[RECORDS SHOWN Boundary: Start]

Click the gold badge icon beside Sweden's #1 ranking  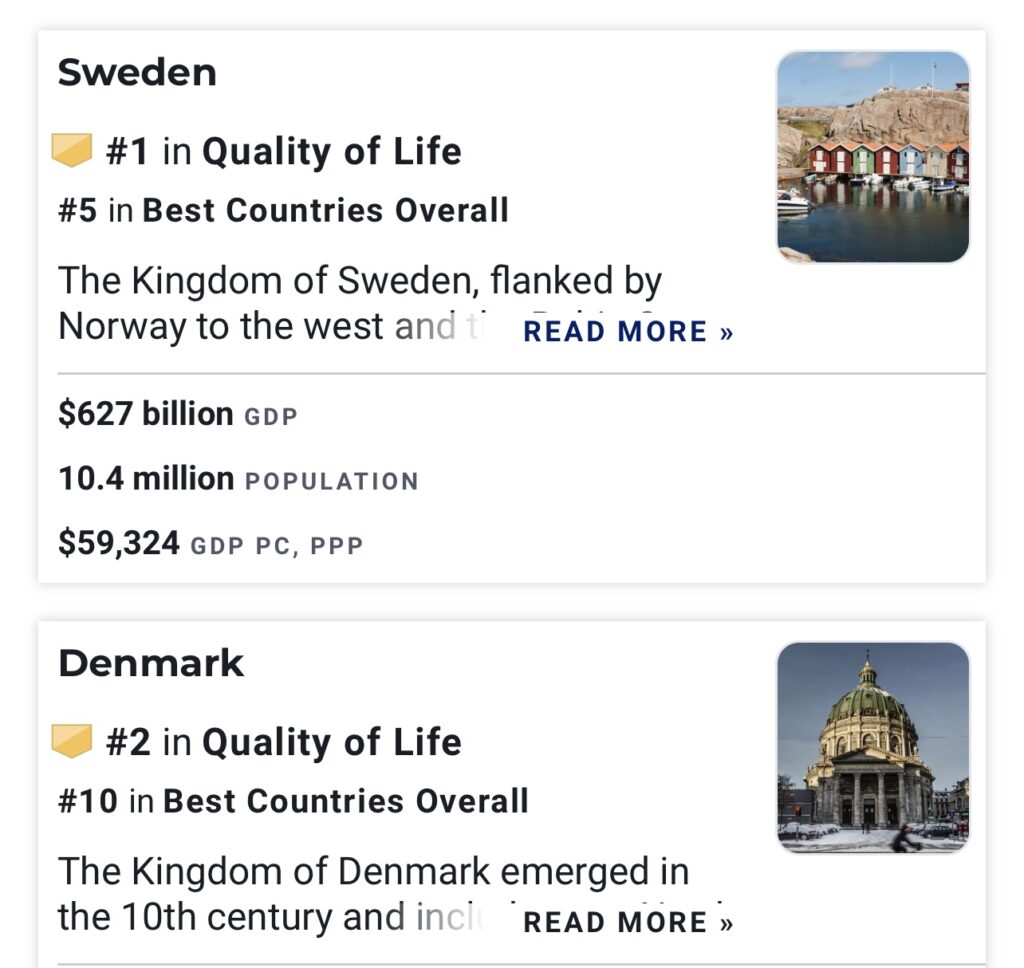click(x=72, y=150)
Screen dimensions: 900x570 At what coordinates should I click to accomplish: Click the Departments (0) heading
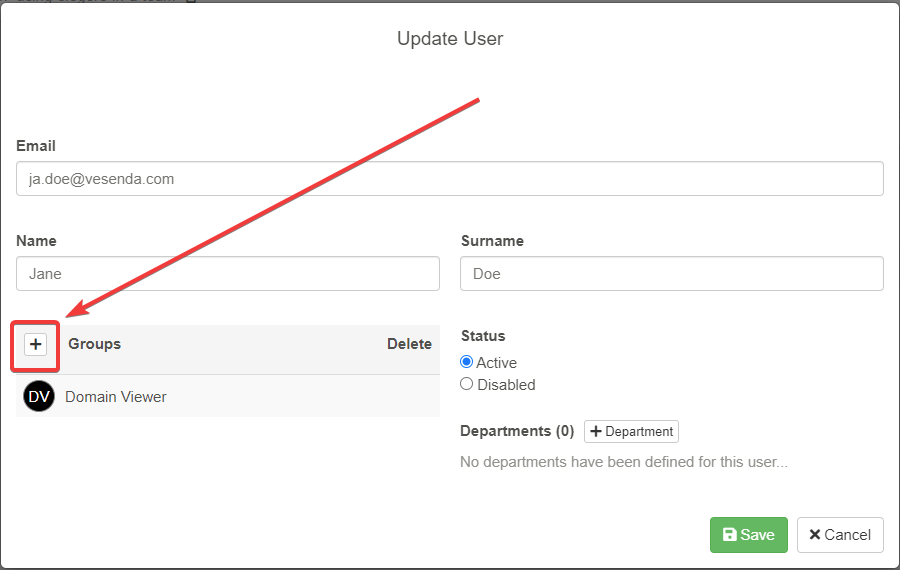point(517,431)
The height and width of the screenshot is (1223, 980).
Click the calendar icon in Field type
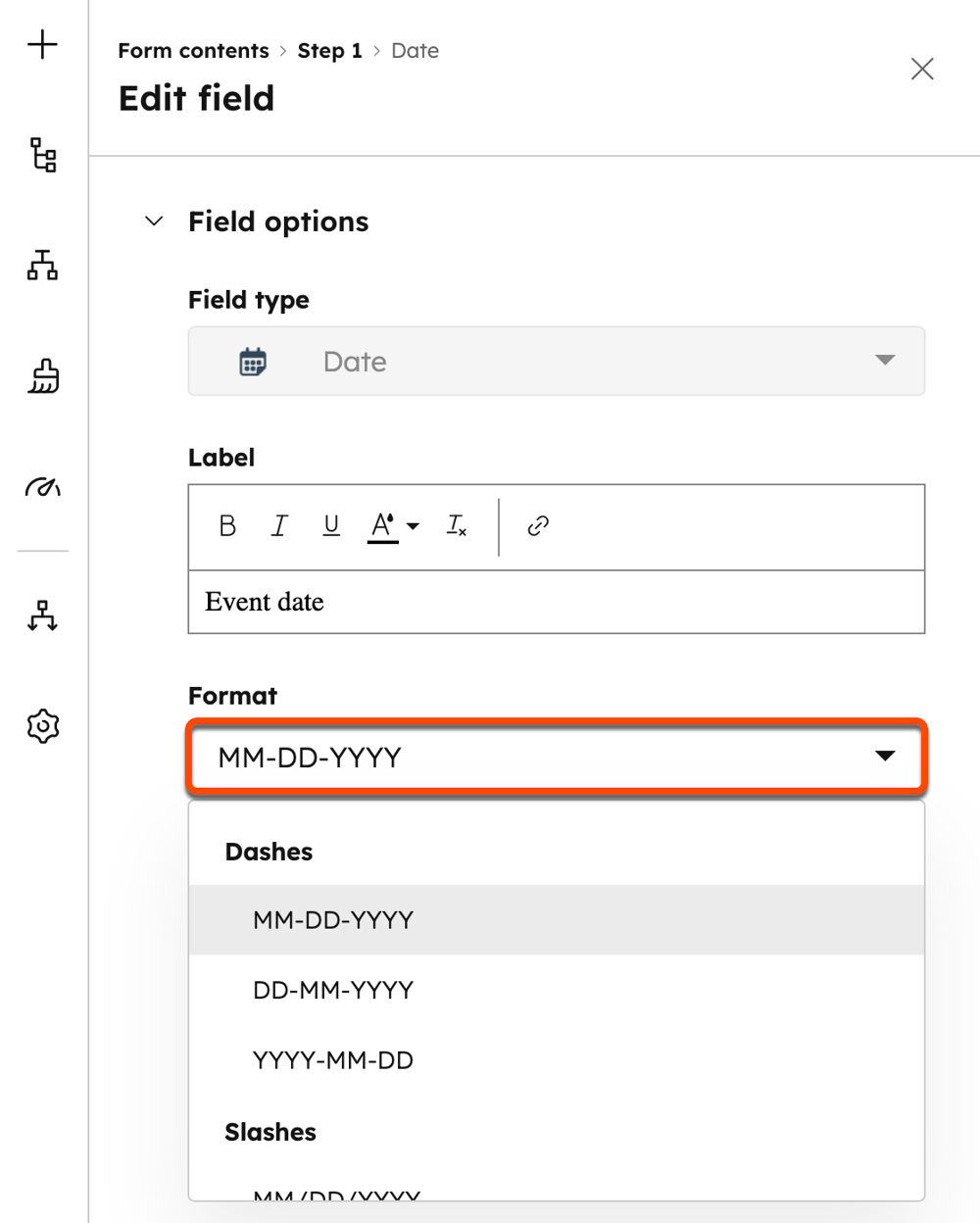252,361

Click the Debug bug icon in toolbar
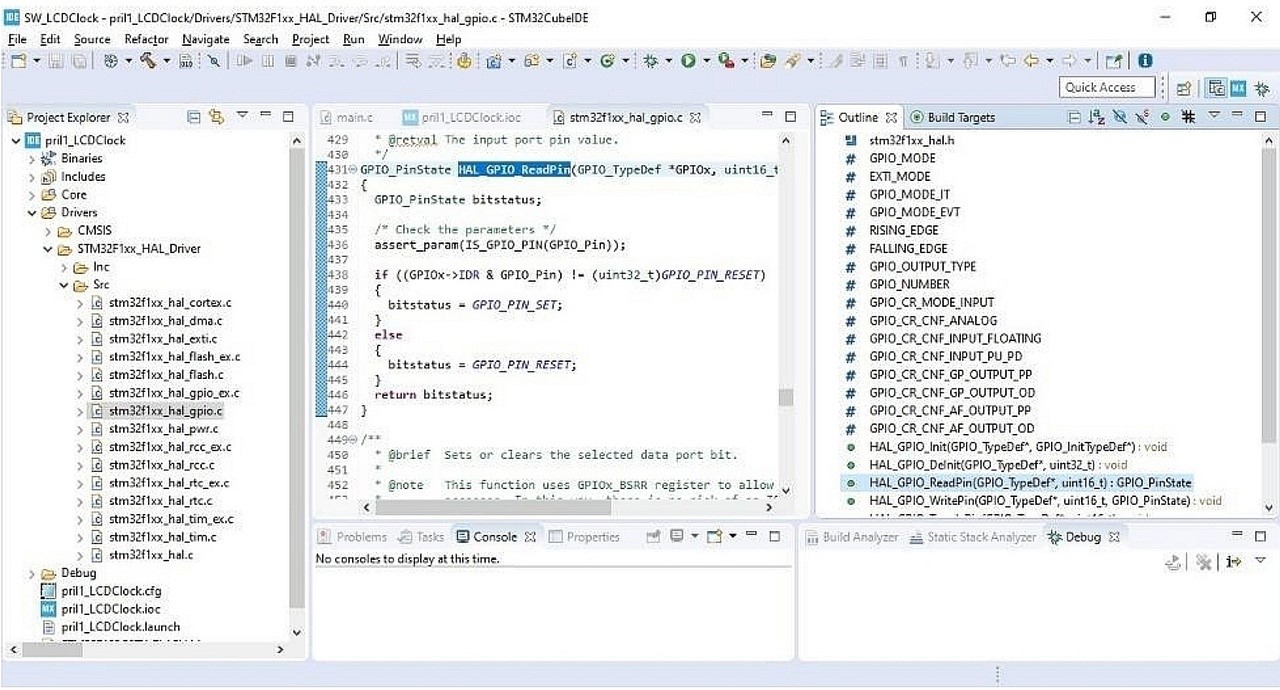(651, 61)
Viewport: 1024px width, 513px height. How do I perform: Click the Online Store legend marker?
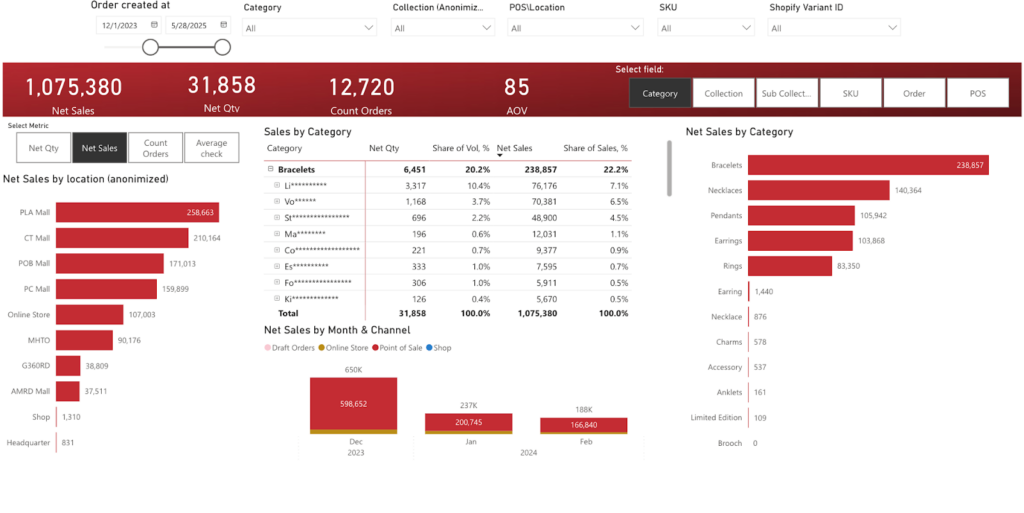tap(321, 347)
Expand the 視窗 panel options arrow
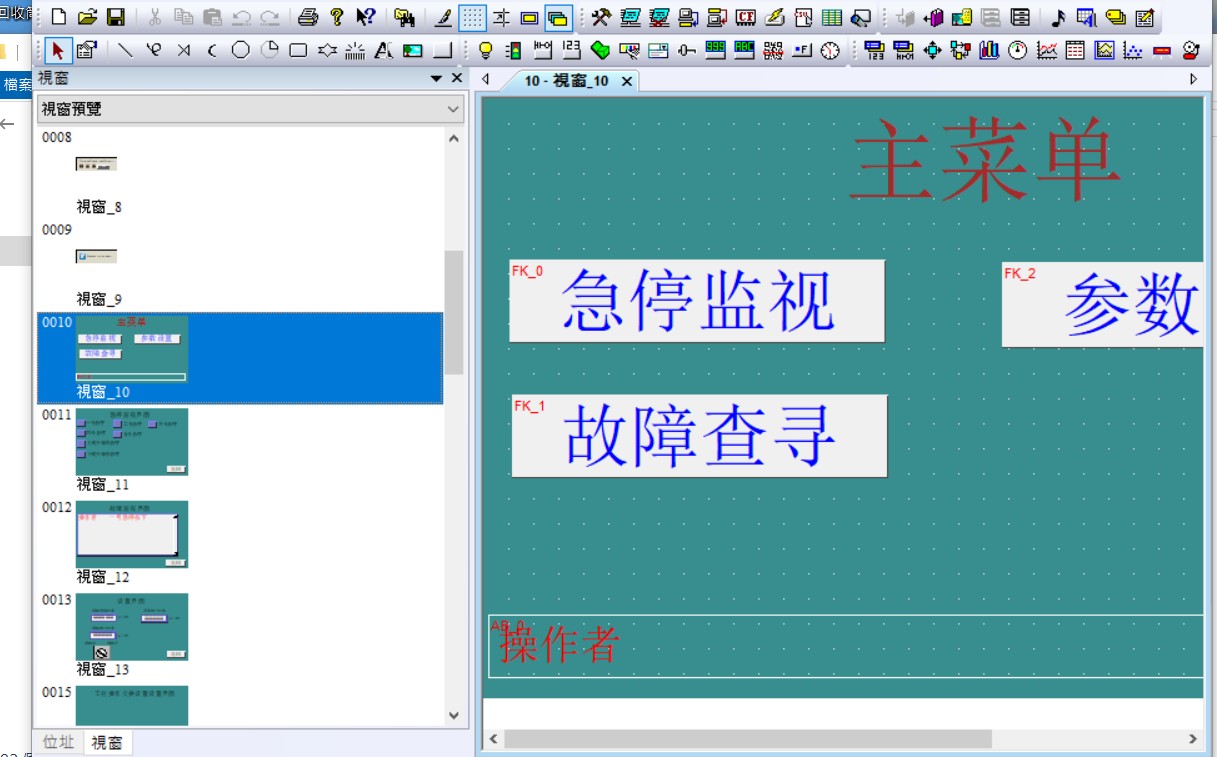Image resolution: width=1217 pixels, height=757 pixels. (x=436, y=78)
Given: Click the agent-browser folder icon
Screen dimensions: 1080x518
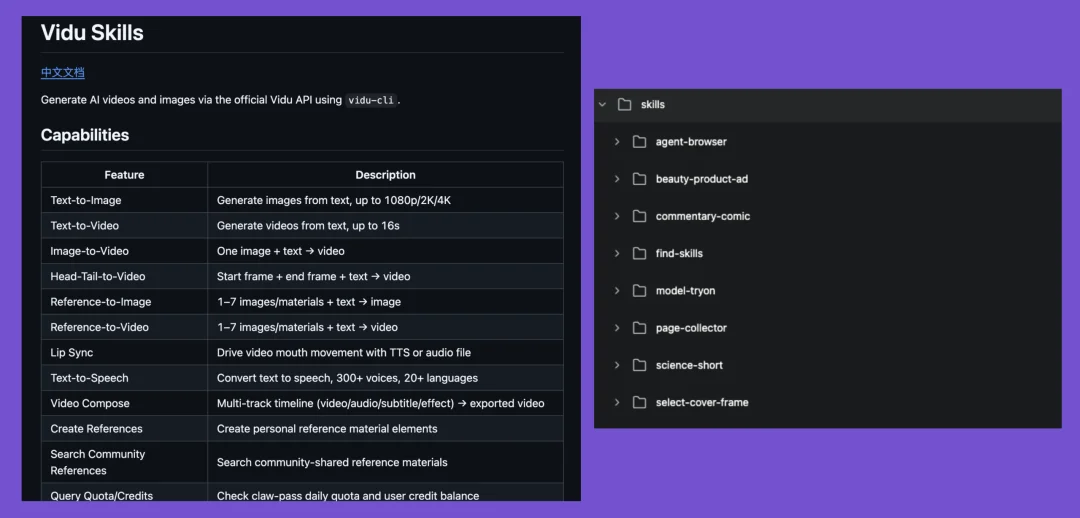Looking at the screenshot, I should coord(640,142).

[RECORDS SHOWN Boundary: End]

▶ **TASK TO CARRY OUT**
Omit the pictures and write out the lines above from the one with "The height and" through the last, unchanged.

▶ **RESULT OF THE EXERCISE**
The height and width of the screenshot is (1223, 980).
Click the calendar icon in Field type
252,361

Click the Debug bug icon in toolbar
(651, 61)
Viewport: 1024px width, 513px height. How do I perform: Click the Online Store legend marker?
tap(321, 347)
Expand the 視窗 panel options arrow
Image resolution: width=1217 pixels, height=757 pixels. (x=436, y=78)
Given: Click the agent-browser folder icon
Screen dimensions: 1080x518
Looking at the screenshot, I should coord(640,142).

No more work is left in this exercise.